PROMPT A:
Answer these questions about the year-in-review passage below, one line each:
(i) Which year does the writer look back on?
(ii) Which three things does the writer say a more intentional life benefits?
(iii) What three plans does the writer name for 2021?
PROMPT B: Summarize the year-in-review passage below in two sentences.
PROMPT C:
Decide whether each statement agrees with the year-in-review passage below. Answer yes or no, and quote the words of the passage that decide it.
(i) The writer considers the effort to live intentionally complete.
(ii) The writer intends to take on new goals in 2021.
(iii) The writer says 2020 brought no real change in how the writer lives.

─── DOCUMENT TEXT ───

So there you have it, my 2020. I feel this year, for all of its complexities and atrocities, was one where I still managed profound change in how I live my life. While I still have a long way to go I do feel that I made progress in living a more intentional life that benefits my work, my family, and my world. In 2021 I plan to expand on some of these goals, add new ones, and lean forward aggressively.

─── EXERCISE DATA ───

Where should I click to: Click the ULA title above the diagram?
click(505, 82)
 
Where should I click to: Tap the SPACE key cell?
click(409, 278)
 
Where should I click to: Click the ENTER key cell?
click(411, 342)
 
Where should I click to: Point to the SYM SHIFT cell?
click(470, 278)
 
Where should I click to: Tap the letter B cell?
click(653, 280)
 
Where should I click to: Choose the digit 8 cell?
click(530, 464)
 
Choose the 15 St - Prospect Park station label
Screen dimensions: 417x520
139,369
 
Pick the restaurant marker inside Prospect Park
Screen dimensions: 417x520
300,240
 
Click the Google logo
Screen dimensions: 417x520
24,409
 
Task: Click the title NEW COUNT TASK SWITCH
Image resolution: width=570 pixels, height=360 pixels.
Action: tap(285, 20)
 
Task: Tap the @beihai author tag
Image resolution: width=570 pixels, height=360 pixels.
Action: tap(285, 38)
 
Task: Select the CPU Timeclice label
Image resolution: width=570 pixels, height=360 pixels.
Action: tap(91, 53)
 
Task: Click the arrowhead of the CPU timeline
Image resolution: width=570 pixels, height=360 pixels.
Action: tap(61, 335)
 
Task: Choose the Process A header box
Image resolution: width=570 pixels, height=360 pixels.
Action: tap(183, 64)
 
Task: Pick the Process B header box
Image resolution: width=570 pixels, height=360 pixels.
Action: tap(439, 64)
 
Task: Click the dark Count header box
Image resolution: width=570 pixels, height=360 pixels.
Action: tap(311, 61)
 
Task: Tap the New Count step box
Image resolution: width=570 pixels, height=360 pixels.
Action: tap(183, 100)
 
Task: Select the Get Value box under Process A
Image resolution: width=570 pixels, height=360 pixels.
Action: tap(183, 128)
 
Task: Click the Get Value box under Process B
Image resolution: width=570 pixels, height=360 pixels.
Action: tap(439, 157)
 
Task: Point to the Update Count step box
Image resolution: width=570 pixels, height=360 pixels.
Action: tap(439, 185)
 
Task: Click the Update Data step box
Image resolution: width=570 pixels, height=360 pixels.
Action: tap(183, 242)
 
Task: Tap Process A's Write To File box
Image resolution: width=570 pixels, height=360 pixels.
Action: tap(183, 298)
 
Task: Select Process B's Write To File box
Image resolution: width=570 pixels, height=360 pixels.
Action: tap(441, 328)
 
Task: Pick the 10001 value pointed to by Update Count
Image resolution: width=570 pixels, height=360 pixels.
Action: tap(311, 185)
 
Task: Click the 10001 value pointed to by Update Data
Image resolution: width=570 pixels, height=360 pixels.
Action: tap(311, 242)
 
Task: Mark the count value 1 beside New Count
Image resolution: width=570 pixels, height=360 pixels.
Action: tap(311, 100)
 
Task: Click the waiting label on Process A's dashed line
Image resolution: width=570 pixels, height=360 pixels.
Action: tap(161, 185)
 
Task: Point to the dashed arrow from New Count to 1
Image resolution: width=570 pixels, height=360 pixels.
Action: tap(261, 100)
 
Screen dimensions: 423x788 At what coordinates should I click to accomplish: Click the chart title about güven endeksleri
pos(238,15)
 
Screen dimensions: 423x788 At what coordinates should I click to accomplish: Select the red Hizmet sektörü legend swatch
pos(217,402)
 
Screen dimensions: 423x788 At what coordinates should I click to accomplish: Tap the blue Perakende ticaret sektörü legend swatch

───

WRITTEN SOLUTION A:
(i) 2020
(ii) The writer's work, family, and world
(iii) To expand on some of the goals, add new ones, and lean forward aggressively

WRITTEN SOLUTION B: The writer looks back on 2020 as a year of complexities and atrocities in which the writer still managed profound change in how the writer lives. Noting a long way still to go, the writer sees progress toward a more intentional life and plans in 2021 to expand some goals, add new ones, and lean forward aggressively.

WRITTEN SOLUTION C:
(i) No: "While I still have a long way to go"
(ii) Yes: "add new ones"
(iii) No: "I still managed profound change in how I live my life"